CHARDON, Ohio (AP) _ Highway signs at the edge of this village describe it as home to the maple sugar industry, but the people who live here know what really puts Chardon on the map: snow.

The hill that Chardon grew up on isn't high enough to see Lake Erie 15 miles to the north but villagers take pride in living in ''the buckle on the snow belt.''

Since 1946, when the Chardon water department began keeping records for the National Weather Service, the village has averaged just over 107 inches of snow per winter. Gayland Moore, record-keeper for the past 14 years, says the most recent 10-year average is about 112 inches per winter.

That's good enough, federal meteorologists say, for Chardon to rank No. 1 in Ohio for highest mean annual snowfall.

No one's saying Chardon's mean snowfall is the meanest anywhere. But it's right up there.

There's no snowfall ranking for all of the 8,000 cooperative weather stations, like Chardon's, around the nation, says Al Wallis of the National Climatic Data Center in Asheville, N.C.

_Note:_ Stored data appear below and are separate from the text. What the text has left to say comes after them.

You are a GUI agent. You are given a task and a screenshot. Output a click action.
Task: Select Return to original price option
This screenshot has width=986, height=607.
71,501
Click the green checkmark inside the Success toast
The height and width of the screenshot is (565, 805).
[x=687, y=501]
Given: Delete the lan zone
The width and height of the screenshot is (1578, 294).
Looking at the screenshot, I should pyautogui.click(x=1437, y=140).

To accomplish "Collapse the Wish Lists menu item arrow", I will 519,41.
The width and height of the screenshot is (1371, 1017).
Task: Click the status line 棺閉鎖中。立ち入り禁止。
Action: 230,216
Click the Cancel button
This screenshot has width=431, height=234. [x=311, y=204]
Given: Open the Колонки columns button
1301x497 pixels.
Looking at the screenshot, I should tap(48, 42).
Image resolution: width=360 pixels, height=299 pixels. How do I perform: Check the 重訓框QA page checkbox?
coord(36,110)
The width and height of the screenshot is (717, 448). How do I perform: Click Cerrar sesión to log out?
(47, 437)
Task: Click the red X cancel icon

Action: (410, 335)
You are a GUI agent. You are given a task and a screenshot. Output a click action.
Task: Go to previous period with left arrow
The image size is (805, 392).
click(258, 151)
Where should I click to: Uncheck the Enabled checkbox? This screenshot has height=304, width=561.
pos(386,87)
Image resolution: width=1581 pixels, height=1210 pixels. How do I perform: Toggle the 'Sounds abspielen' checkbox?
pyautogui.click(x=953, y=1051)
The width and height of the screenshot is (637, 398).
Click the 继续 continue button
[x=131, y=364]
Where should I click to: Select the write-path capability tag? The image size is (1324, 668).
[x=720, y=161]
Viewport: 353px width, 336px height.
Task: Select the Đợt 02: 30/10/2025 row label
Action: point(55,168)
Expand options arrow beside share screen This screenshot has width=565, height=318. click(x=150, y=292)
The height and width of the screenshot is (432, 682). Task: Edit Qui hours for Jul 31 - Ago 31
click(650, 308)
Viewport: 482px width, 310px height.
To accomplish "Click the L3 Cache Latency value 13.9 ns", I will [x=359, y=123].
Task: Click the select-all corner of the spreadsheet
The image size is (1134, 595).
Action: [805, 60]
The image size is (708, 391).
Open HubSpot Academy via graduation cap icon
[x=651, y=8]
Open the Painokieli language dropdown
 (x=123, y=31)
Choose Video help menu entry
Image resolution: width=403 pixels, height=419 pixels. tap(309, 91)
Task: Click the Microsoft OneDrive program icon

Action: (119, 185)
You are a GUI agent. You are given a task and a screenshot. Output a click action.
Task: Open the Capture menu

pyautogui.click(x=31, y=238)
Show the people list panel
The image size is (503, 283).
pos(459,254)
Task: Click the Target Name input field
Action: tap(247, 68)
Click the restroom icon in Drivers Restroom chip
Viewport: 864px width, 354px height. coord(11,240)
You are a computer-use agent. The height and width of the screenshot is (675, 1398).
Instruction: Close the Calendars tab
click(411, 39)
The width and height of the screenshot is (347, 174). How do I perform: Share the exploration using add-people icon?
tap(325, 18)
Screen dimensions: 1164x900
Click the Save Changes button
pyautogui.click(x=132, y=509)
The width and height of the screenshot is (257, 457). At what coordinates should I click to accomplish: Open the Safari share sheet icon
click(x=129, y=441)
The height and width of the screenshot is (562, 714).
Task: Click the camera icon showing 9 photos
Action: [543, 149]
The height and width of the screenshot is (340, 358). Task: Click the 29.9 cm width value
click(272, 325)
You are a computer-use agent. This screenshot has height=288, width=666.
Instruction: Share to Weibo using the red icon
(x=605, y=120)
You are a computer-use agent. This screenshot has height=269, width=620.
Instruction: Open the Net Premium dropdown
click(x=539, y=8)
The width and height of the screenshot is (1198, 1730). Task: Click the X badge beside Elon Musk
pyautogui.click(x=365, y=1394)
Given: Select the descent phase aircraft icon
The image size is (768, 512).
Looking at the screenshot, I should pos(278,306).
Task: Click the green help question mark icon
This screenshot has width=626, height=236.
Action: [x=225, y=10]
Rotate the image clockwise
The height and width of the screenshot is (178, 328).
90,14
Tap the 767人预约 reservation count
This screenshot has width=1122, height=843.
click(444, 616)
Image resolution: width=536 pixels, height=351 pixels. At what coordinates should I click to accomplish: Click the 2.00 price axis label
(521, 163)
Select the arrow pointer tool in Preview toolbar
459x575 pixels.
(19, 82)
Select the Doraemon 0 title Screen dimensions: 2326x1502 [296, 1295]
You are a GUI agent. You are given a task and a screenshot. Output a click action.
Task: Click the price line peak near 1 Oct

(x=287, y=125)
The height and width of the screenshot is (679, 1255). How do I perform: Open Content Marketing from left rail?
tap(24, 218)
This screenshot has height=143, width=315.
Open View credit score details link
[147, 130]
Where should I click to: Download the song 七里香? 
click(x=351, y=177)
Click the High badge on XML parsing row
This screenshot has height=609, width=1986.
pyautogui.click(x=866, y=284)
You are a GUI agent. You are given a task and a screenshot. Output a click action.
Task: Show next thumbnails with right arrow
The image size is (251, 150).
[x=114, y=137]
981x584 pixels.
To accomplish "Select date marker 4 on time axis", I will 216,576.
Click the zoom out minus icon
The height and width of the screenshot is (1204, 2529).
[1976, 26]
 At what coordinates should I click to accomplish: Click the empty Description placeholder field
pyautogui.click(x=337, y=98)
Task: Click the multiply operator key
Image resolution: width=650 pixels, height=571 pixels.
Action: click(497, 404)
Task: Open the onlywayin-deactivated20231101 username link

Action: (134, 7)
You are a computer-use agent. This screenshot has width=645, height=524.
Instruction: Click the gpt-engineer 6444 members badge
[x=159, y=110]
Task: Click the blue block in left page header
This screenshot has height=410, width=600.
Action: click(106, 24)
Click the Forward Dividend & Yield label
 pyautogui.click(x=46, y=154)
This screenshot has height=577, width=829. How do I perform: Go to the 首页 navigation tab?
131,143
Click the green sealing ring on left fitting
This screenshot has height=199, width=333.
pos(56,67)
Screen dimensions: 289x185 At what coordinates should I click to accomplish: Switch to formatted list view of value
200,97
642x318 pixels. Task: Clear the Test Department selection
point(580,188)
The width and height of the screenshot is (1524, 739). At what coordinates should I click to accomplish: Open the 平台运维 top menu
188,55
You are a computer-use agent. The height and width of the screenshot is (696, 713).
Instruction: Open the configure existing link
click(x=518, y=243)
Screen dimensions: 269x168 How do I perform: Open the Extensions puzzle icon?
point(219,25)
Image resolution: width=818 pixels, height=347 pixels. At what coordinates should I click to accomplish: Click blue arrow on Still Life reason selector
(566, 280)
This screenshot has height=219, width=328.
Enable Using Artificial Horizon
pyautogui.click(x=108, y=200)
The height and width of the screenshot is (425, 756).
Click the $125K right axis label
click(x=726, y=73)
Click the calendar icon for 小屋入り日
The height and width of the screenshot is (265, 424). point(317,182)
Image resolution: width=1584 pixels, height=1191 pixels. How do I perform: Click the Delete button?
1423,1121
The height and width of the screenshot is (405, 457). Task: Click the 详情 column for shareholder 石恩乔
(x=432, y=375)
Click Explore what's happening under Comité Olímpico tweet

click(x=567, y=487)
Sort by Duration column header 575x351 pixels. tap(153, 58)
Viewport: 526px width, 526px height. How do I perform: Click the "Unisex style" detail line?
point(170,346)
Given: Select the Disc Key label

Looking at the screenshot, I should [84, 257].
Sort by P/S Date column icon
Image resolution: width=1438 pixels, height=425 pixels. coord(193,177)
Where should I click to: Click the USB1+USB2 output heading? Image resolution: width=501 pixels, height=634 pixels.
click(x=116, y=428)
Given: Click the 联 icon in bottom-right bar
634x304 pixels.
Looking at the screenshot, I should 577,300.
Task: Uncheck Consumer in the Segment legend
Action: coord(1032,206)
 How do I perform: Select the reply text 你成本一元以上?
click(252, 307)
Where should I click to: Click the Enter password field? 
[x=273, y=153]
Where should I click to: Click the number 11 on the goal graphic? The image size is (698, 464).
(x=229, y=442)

But average snowfalls for the 280 major U.S. weather stations are ranked, and the top six read as follows: 1. Blue Canyon, Calif., 244.6 inches; 2. Marquette, Mich., 117.8 inches; 3. Sault St. Marie, Mich., 113.6 inches; 4. Caribou, Maine, 113.3 inches; 5. Syracuse, N.Y., 110 inches; and 6. Lander, Wyo., 106 inches.

Buffalo, N.Y., which gets a lot of bad publicity for its heavy snowfall, is ranked 10th with 92.2 inches, Wallis said.

Like many Great Lakes cities, Chardon gets dumped on because of what weather forecasters call the ''lake effect.'' Cold winds pick up moisture as they cross Lake Erie from the west and north and release it inland as snow, especially at higher elevations.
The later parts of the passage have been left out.